_WORK INSTRUCTIONS:_ Please write the data out once more, exactly as it is given.
(DATA begins)
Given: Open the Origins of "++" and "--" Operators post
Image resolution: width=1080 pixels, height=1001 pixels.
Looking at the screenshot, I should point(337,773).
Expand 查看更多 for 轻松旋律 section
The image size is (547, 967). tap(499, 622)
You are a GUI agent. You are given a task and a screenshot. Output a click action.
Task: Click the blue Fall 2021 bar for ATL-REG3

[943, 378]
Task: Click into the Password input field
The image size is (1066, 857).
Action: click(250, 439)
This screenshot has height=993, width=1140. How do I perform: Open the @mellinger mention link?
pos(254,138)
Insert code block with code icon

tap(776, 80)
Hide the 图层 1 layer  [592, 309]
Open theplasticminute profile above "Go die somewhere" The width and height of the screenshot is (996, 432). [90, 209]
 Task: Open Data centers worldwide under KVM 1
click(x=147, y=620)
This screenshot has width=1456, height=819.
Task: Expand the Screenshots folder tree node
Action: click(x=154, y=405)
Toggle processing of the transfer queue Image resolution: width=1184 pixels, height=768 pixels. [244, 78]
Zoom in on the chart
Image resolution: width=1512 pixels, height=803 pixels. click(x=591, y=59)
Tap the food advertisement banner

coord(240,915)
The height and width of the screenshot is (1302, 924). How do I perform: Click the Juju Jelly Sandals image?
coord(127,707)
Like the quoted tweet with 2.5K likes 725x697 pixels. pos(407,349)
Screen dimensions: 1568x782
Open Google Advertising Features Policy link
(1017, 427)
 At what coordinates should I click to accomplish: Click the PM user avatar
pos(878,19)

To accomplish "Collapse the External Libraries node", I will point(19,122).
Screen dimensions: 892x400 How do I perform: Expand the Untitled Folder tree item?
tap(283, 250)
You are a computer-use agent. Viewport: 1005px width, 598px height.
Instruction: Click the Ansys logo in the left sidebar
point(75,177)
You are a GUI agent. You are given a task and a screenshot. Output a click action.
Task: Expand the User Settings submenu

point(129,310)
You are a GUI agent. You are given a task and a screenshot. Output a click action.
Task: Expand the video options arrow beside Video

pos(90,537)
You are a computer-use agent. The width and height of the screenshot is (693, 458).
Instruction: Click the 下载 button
(DATA ends)
_ANSWER TO THE PROBLEM:_
Given: Open the Origins of "++" and "--" Operators post
Image resolution: width=1080 pixels, height=1001 pixels.
Looking at the screenshot, I should point(337,773).
Expand 查看更多 for 轻松旋律 section
The image size is (547, 967). tap(499, 622)
You are a GUI agent. You are given a task and a screenshot. Output a click action.
Task: Click the blue Fall 2021 bar for ATL-REG3

[943, 378]
Task: Click into the Password input field
The image size is (1066, 857).
Action: click(250, 439)
This screenshot has height=993, width=1140. How do I perform: Open the @mellinger mention link?
pos(254,138)
Insert code block with code icon

tap(776, 80)
Hide the 图层 1 layer  [592, 309]
Open theplasticminute profile above "Go die somewhere" The width and height of the screenshot is (996, 432). [90, 209]
 Task: Open Data centers worldwide under KVM 1
click(x=147, y=620)
This screenshot has width=1456, height=819.
Task: Expand the Screenshots folder tree node
Action: click(x=154, y=405)
Toggle processing of the transfer queue Image resolution: width=1184 pixels, height=768 pixels. [244, 78]
Zoom in on the chart
Image resolution: width=1512 pixels, height=803 pixels. click(x=591, y=59)
Tap the food advertisement banner

coord(240,915)
The height and width of the screenshot is (1302, 924). How do I perform: Click the Juju Jelly Sandals image?
coord(127,707)
Like the quoted tweet with 2.5K likes 725x697 pixels. pos(407,349)
Screen dimensions: 1568x782
Open Google Advertising Features Policy link
(1017, 427)
 At what coordinates should I click to accomplish: Click the PM user avatar
pos(878,19)

To accomplish "Collapse the External Libraries node", I will point(19,122).
Screen dimensions: 892x400 How do I perform: Expand the Untitled Folder tree item?
tap(283, 250)
You are a computer-use agent. Viewport: 1005px width, 598px height.
Instruction: Click the Ansys logo in the left sidebar
point(75,177)
You are a GUI agent. You are given a task and a screenshot. Output a click action.
Task: Expand the User Settings submenu

point(129,310)
You are a GUI agent. You are given a task and a screenshot. Output a click action.
Task: Expand the video options arrow beside Video

pos(90,537)
You are a computer-use agent. The width and height of the screenshot is (693, 458).
Instruction: Click the 下载 button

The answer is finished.